- **Exercise**
Check every line below, and copy those that include "Myrna".

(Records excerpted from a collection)
"""

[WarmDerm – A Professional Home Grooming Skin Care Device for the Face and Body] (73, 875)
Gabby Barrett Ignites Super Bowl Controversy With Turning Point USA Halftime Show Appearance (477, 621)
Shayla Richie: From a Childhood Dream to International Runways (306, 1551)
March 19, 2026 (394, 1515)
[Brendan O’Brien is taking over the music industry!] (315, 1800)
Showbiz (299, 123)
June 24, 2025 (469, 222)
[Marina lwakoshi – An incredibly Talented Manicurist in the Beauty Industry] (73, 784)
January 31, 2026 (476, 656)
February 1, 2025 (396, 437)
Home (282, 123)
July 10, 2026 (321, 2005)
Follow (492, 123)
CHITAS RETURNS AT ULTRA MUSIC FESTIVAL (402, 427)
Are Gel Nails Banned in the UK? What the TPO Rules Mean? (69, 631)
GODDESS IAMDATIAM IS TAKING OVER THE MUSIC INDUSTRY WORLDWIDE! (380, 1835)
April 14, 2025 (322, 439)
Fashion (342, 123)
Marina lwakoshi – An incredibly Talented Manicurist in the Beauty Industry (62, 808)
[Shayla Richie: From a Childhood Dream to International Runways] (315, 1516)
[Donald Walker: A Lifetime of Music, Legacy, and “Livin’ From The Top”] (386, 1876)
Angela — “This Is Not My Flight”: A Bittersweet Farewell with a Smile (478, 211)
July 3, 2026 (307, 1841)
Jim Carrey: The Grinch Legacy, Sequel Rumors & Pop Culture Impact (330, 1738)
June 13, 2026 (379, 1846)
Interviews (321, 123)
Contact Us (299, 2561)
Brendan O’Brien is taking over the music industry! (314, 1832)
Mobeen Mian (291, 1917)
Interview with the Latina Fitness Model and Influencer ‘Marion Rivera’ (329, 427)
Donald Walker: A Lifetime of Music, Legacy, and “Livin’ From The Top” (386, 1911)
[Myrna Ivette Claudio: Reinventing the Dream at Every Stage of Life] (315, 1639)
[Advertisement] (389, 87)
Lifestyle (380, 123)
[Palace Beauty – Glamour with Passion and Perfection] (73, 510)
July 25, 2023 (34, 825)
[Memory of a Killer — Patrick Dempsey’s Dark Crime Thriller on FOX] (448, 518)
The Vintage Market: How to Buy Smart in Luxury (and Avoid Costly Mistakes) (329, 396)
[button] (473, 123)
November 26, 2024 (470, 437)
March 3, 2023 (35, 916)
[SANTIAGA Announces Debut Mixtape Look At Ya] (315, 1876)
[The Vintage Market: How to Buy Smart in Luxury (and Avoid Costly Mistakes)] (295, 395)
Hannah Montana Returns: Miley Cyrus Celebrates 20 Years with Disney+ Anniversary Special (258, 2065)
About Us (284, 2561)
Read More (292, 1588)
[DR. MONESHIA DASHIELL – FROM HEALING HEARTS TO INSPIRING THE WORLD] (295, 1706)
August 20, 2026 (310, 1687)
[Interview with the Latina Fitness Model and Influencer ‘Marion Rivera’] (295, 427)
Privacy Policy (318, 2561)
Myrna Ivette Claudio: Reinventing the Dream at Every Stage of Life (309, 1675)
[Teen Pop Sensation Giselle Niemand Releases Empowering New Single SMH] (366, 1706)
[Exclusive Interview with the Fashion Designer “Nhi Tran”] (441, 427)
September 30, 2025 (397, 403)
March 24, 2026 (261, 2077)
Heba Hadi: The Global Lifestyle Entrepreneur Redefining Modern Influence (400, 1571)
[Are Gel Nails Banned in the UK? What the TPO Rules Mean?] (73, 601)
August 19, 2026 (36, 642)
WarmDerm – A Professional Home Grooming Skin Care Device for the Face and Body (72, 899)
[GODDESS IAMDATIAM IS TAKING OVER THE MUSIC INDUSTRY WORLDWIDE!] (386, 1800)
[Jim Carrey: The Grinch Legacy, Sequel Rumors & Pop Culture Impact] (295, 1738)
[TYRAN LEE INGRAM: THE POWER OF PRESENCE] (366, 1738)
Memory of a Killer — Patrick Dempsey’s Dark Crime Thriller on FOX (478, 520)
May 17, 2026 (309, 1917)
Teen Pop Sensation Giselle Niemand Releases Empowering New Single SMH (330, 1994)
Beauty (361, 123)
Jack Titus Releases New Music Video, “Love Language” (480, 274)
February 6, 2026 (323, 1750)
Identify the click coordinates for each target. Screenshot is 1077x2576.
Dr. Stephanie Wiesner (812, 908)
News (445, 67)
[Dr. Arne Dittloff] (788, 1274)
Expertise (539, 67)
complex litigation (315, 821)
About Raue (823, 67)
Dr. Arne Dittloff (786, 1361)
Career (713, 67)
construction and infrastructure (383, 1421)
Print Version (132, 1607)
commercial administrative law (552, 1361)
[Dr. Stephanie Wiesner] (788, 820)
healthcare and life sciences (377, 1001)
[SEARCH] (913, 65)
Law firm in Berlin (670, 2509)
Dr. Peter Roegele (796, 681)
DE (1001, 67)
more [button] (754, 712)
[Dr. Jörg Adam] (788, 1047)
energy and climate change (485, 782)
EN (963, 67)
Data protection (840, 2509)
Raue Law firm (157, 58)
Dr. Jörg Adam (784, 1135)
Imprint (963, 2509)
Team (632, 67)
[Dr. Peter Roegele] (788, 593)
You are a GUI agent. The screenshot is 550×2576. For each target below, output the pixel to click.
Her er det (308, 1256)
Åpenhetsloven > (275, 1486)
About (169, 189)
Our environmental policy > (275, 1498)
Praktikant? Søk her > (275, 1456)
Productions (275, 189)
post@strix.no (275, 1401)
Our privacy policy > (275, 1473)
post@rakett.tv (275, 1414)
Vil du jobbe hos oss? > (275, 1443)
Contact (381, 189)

"""

- **Result**
[Myrna Ivette Claudio: Reinventing the Dream at Every Stage of Life] (315, 1639)
Myrna Ivette Claudio: Reinventing the Dream at Every Stage of Life (309, 1675)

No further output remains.